What time you heading out, I may come just to watch/hang out. Need to sleep during the day for a bass tournament Sat night anyway so may as well stay awake fishing.


----------



## jmunoz

Dang I might haft to leave the fishing poles home bring a cooler of beer just to watch yall are bringing out the big guns. Hey what of it snatches one of yall over the rail does the grouper win?


----------



## holicori

I dont wanna tell ya where I hooked him, cuz I want him first ha. But for you guys Ill tell. 

I dont remember exactly where, but it was about 3/4th the way down on gb side, east side of the bridge (opposite the toll bridge, into open water). It was about 20yd past one trash can....whichever trash can is closest to 3/4 the way down. 

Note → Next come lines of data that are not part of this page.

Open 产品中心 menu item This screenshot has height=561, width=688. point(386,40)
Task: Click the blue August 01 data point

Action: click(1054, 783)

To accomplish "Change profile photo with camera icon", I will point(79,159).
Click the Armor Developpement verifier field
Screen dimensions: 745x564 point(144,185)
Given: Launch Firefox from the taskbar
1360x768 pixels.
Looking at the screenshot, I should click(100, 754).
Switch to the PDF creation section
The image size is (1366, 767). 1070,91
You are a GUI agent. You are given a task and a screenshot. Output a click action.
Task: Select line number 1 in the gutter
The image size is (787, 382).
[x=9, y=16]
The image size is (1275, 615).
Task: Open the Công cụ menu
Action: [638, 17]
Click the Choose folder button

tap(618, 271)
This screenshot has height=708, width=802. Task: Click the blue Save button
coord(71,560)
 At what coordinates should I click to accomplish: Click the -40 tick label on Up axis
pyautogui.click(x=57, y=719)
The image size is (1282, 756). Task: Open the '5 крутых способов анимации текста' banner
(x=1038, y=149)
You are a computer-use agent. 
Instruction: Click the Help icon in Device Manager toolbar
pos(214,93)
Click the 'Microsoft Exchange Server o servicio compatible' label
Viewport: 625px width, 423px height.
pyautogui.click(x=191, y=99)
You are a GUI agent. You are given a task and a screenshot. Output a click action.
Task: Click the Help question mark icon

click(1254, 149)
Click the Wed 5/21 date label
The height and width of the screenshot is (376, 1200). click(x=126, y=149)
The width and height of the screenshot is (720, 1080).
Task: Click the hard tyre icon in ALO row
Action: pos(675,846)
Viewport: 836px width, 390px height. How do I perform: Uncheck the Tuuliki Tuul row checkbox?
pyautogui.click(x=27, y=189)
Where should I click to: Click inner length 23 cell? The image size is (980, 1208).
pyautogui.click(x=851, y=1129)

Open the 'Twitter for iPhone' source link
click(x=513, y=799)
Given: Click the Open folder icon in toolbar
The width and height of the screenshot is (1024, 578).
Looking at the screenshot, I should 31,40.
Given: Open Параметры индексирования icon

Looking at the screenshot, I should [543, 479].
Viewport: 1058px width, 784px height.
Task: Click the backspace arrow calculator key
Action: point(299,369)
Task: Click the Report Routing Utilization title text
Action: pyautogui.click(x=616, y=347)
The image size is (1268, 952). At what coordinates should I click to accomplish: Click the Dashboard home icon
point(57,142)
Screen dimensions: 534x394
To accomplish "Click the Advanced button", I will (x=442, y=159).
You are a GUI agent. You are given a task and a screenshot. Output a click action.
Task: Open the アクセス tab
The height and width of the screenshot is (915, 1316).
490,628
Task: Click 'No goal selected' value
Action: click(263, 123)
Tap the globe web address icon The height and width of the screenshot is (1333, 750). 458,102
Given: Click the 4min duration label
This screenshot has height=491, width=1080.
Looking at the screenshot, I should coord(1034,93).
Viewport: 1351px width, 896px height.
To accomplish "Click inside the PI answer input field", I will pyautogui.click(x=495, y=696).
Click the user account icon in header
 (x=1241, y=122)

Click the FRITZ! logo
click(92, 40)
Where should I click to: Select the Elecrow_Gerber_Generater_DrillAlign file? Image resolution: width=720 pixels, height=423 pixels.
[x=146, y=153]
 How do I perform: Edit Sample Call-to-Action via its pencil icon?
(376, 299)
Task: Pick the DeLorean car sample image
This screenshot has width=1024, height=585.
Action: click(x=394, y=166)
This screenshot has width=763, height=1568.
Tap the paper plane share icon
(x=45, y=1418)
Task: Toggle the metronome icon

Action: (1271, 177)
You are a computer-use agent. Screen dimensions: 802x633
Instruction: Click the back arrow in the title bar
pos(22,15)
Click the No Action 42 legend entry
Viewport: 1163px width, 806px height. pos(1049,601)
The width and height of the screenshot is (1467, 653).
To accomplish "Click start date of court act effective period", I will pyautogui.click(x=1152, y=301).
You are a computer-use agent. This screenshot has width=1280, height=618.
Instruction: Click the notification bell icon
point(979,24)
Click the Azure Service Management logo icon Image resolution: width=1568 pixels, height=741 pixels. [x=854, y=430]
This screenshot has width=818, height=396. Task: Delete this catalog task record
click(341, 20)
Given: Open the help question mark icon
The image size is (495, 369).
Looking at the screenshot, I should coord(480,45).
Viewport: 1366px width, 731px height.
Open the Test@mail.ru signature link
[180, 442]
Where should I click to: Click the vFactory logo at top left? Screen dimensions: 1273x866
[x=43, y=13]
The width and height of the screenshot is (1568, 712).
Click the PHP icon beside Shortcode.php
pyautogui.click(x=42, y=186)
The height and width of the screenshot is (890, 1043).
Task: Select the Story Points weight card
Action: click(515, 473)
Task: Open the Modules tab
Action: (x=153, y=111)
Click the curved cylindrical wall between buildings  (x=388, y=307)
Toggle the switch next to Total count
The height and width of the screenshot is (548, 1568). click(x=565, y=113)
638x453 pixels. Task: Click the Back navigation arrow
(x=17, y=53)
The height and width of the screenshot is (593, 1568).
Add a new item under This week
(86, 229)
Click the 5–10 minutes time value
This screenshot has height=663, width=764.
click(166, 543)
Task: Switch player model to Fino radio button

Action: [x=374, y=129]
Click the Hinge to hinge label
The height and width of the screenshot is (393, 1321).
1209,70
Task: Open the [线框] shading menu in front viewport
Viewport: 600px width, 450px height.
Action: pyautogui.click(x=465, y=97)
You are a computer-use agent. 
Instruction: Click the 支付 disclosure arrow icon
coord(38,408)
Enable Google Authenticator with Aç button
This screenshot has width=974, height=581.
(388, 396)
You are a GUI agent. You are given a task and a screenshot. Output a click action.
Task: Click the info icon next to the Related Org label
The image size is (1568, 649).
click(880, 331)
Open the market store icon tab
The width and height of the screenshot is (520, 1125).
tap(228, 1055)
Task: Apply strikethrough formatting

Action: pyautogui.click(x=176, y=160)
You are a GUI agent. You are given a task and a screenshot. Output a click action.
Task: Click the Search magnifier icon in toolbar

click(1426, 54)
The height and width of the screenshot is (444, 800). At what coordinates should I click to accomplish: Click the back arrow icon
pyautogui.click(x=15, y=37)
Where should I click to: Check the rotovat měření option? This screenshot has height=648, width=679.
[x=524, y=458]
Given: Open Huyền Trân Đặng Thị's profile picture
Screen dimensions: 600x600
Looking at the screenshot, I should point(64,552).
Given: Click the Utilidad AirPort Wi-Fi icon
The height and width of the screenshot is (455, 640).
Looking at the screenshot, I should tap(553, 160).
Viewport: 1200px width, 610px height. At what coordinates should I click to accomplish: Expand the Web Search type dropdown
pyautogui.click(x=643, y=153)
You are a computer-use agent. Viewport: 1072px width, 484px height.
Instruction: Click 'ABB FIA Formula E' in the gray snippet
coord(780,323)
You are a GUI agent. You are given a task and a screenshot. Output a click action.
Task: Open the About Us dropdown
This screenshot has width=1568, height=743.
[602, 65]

Yea if youve got a legit reel with drag wont be hard. My prob was too weak of a drag (deviance 40).


----------



## lowprofile

jmunoz said:


> Dang I might haft to leave the fishing poles home bring a cooler of beer just to watch yall are bringing out the big guns. Hey what of it snatches one of yall over the rail does the grouper win?


Id say so. haha. i have a thick rope i use for tail roping, its rated at like 1050lbs or some craziness. big D ring on one end and ill clip it to the reel and the other end around something stationary. bridges can get sketchy with big gear.


----------



## JT Powell

I've swam with him several times inspecting the bridge, and it'll be a miracle if you get him out of the piles.


----------



## CatHunter

We dropped Marcum under water cameras around the pillions in 2011 and saw multiple Goliaths on several pillions along with some really nice bull sharks.


----------



## JT Powell

If y'all are serious I suggest you fish here.


----------



## lowprofile

i'll bring the UW camera as well.


----------



## Ugly 1

I have talked to the divers and know where the rubble pile is that the beast resides, but I can not intentionally target a giant grouper!!!!! I will bring the 9/0 out and try for a big bull red, I mean Bull shark!!!! Ahhh hell you know what I mean :whistling: UGLY


----------



## MoganMan

This is going to be awesome! That Makaira will get the job done, if not we have no hope!


----------



## lowprofile

Don, my camera has a 65' cord i might need the yak to go look around first.


----------



## jmiller2502

Just don't use this guy as an example!!!


----------



## drifterfisher

I might have to bring the boat down to watch this spectacle. When yall gettin started?


----------



## Five Prongs Of Fury

jmiller2502 said:


> http://m.youtube.com/watch?v=V9LlhWqi7hA
> 
> Just don't use this guy as an example!!!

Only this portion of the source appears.